» ЗАДАНИЕ:
Продолжите текст о совещаниях Круппа с Бейтцем, начиная сразу после его последнего предложения.

» ДОКУМЕНТ:
- - - - -

В мае 1957 года в Нью-Йорке на банкете в Уолдорф-Астории в честь столетия Американского института стали Бейтц сидел на почетном месте рядом с вице-президентом США Никсоном. У хозяев могло быть свое особое мнение о Круппе, но как люди, ценящие успех, они не могли не считаться с человеком, который при самых неблагоприятных условиях увеличил более чем втрое тот ежегодный торговый оборот в 300 миллионов долларов, который был у него при Гитлере.

Когда Крупп находился в Эссене, он дважды в день совещался с Бейтцем — в десять утра в своем служебном кабинете и вечером за столом, дома. Его заместитель ставил перед ним различные проблемы, а единоличный владелец их решал. Крупп вел себя всегда одинаково — говорил тихо, как бы неуверенно и даже снисходительно. Однако сами по себе его ответы выдавали подлинного Альфрида, обнаруживая просто невероятное знание своей империи и поразительную находчивость в решении тех вопросов, над которыми ломал себе голову Бейтц. Один такой типичный разговор как-то начался с вопроса об угле. Бейтц доложил, что ежедневная добыча угля на шахтах концерна составляет 21041 тонну. Этого огромного количества хватало с избытком для удовлетворения текущей потребности крупповских предприятий. Но стоимость угля сильно возрастала с углублением забоев шахт. Некоторые горняки работали в шахтах более чем полувековой давности. Альфрид кивнул Бейтцу, подумал и, достав карту, указал на нетронутые ресурсы в северном Руре, в нижнем течении Рейпа и в Нидерландах. А затем, сменив тему разговора, раскрыл другую карту, на этот раз Испании. Он показал, что американцы добывают уран-235 «здесь, здесь и здесь».

Его атомный завод в Юлихе не может вечно рассчитывать на щедрость Комиссии по атомной энергии США. Фирма должна иметь свои собственные источники сырья. Вот уже почти сто лет, как крушговские геологи присылают образцы испанских руд. Он, Альфрид, изучил их последние доклады и хотел бы, чтобы Бейтц послал геологические партии с оборудованием Гейгера — Мюллера «сюда, сюда и сюда».

Затем появилась третья карта — Канады. Компания «Альгома-стил» продает свои акции. Их надо купить. «Альгома» владеет месторождениями отличных железных руд. Возможно, удастся ими завладеть.

Четвертая карта — Лабрадор. На озере Ашуанипи видели геологов контролируемой Англией компании «Рио-Тинто». Крупп хочет приобрести залежи железной руды на соседнем плато.

- - - - -

» ДАННЫЕ:
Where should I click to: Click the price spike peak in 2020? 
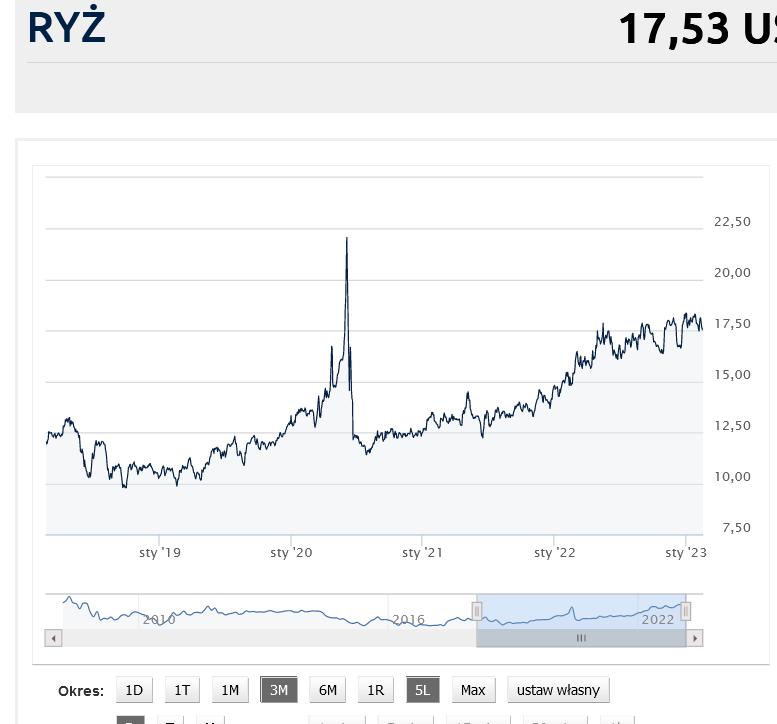pos(346,239)
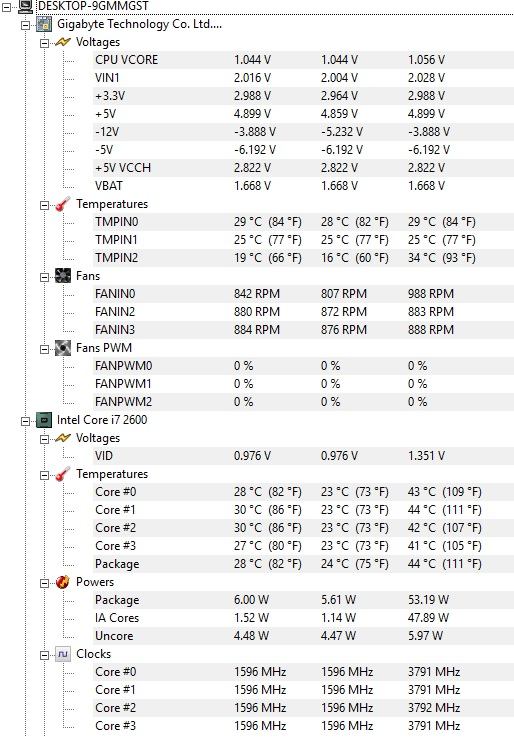Click the Intel Core i7 2600 chip icon

(44, 420)
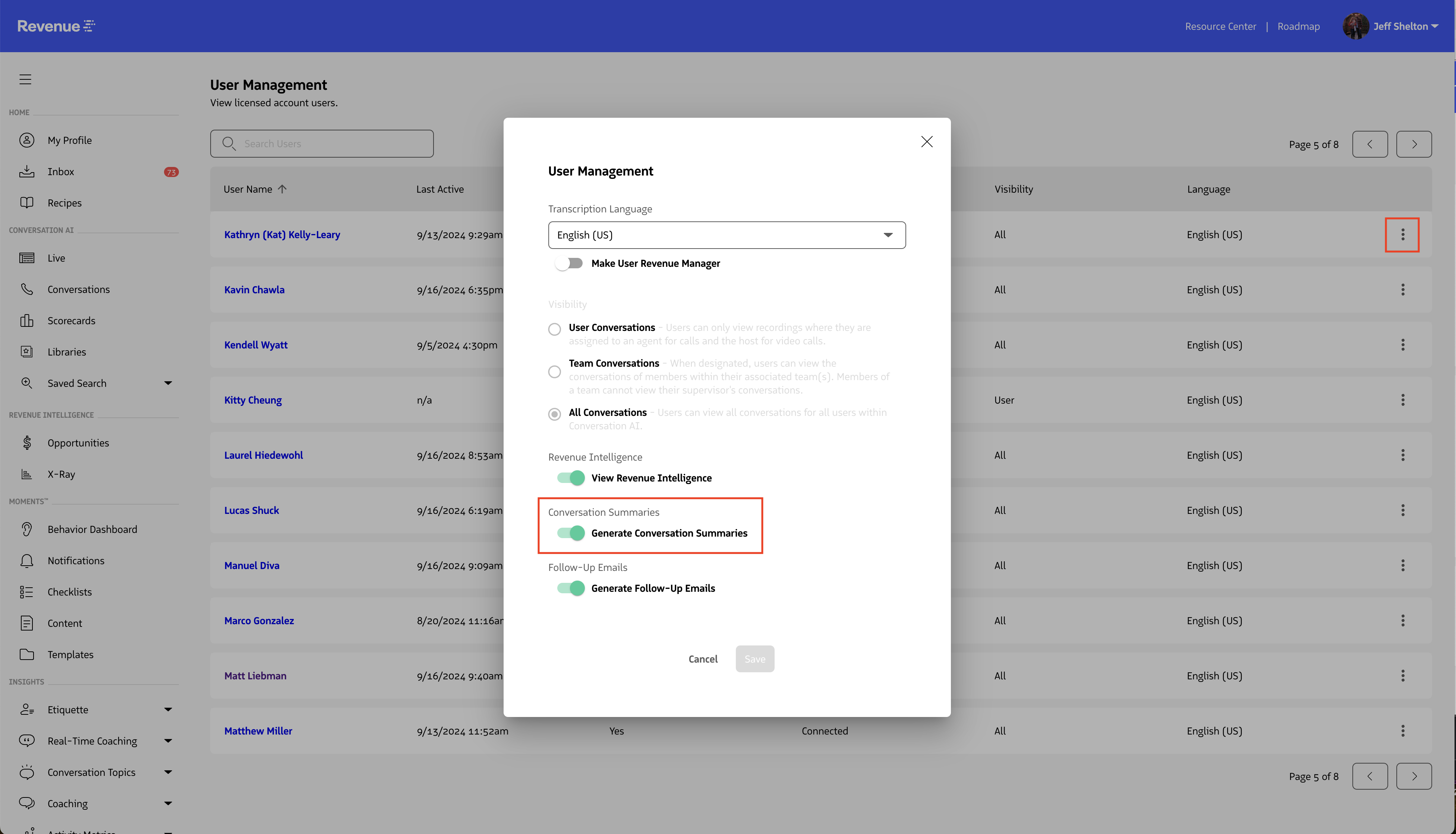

- - - - -

» ОТВЕТ:
Пятая (Бейтц только моргал от удивления) — огромная карта Французской Ривьеры. Обычным тоном, словно речь шла о новом приглянувшемся ему гоночном автомобиле, Альфрид сказал, что подумывает о покупке Ривьеры. «Всей?» — У Бейтца перехватило дыхание. Альфрид прикурил новую сигарету от гаснущей; он уже говорил об этом с Фрицем фон Опелем и графом фон Цеппелином. Они, так же как и он, считают, что в Европе люди отдыхают теперь дольше и чаще, так что купить Ривьеру было бы очень выгодно. Начать надо с Лазурного берега. Цены на некоторые участки уже искусственно снижены (Крупп никогда, даже Бейтцу, не открывал источников своей информации),и если использовать в качестве подставного лица подходящего француза, то можно приобрести все — пляжи, отели, увеселительные парки.

Бывало еще так, что глава концерна говорил: «Я считаю, что все наше будущее зависит от качества нашей продукции. Прошло время, когда такую промышленность, как наша, можно было строить на массовом выпуске стали для вооружения и железных дорог. Наше будущее — это производство специальных сталей для высокоточных станков». И в тот же день его заместитель выпускал сообщение для прессы, заявляя, что, по его мнению, «мы должны все время идти впереди, выпускать новые виды машин, изготовленные из высококачественной стали, производить то, чего еще не умеют делать другие. Тогда они вынуждены будут покупать у нас».

Конечно, печать видела в этом заслугу Бейтца. И лишь горстка людей знала, что правил фактически Альфрид — абсолютный монарх.

Местом, где наилучшим образом взаимодействовали таланты Круппа и Бейтца, была ежегодная десятидневная Ганноверская ярмарка. Павильон фирмы «Фрид. Крупп» располагался, разумеется, в самом центре ярмарки. Экспозицию обеспечивал энергичный генеральный уполномоченный; товары — сам глава концерна.

Первое впечатление от выставок Альфрида можно сформулировать одним словом: могущество. Один только вес тщательно отделанных экспонатов поражал воображение: ротор генератора весил 55 тонн; рулон листовой стали одноразовой выплавки — 35 тонн; втулка цилиндра морского двигателя на 1650 лошадиных сил — 15 тонн; два стальных рулона холодной прокатки, стоящие бок о бок, — по 50 тонн каждый.

Второе впечатление — качество. Крупп предлагал не только гигантскую паровую турбину с лопастями из идеально обработанной фирменной титановой стали «ЛТ-31» и еще одну турбину втрое больше первой (уже проданную компании в Цинциннати), но и великолепно сконструированный переносный холодильник для мяса и фруктов.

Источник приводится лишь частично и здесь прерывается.